What do you do when it rains in the Hamptons? You eat.

Photo: Steven Richter

        Looking forward to a weekend of blissful sloth in the Hamptons, I took along the last six unread New Yorkers.  It rained a lot, yet I only polished off one magazine.  Every single other minute I was eating, shopping for dinner, driving to a restaurant, or sleeping it off. Mostly we were sycophantic mouths in thrall to our host Karine and Pascal’s edible hospitality.  She whirled around the kitchen like a hurricane. We were fed mussels two ways and slurped the broth. Along the way, the Road Food Warrior staggered into Briermere Farms (cued by our hosts) and came back with peaches piled in a peak atop thick pastry cream on an acceptably good crust, certainly better than most farm stand and local bakery efforts.  Most amazing of all: the peaches were ripe, not cooked into a slop or over-sweetened.

        Friday night we rubbed aerobicized shoulders with a good-looking crowd of the younger privileged at The Living Room in East Hampton’s Maidstone Inn – a stylish new venture by a Swedish hotel family. 
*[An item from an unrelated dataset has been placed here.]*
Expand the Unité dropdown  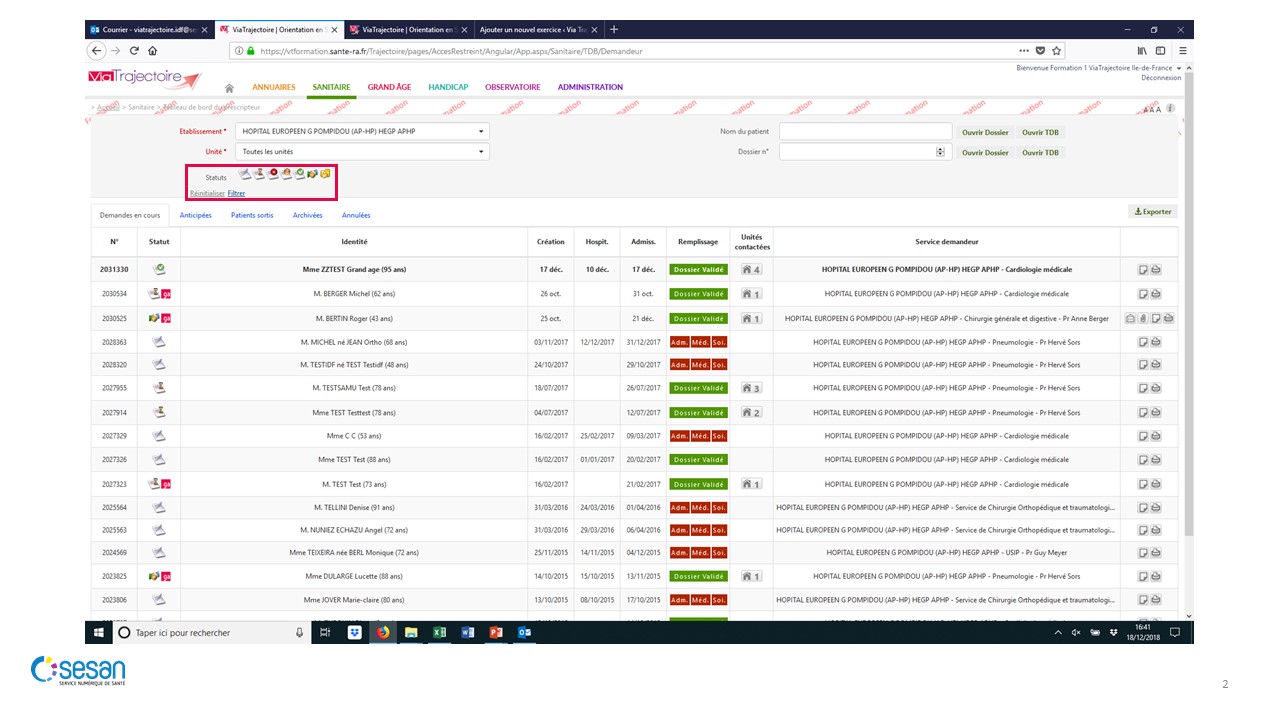click(x=481, y=152)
        Imagine.  Even in Sweden they know from the Hamptons.  I loved all that fresh charm, greeters in formal gowns with feathers in their hair, a costly rehab – we actually had a small crystal chandelier over our table for five.  And the food, at least what we ate, wasn’t all bad, some of it was actually good enough, about what most people expect when they eat out on this rarified strip of land.  Indeed, I suspect most slaves of the Montauk Highway are grateful just to get a weekend booking and don’t know or care all that much about culinary epiphany, especially after a cocktail or two.

        I was happier with the tapas at Copa in Bridgehampton – charred octopus, zucchini croquetas, and flash fried peppers - more so than too sweet lamb chops (to the kitchen’s credit, I asked for them rare and they were). The bar crowd spilled over into the street where it was only lightly sprinkling by 11.  A boozy jumpstart for the economy.  I’m so glad it was a party thrown for a friend’s birthday and I wasn’t stuck with the bill. Briermere Farms, 4414 Squid Avenue, Riverhead, 631 722 3931. Living Room at the Maidstone, 207 Main Street, East Hampton, 631 324 5440. Copa, 95 School Street, Bridgehamtpon, 631 613 6469.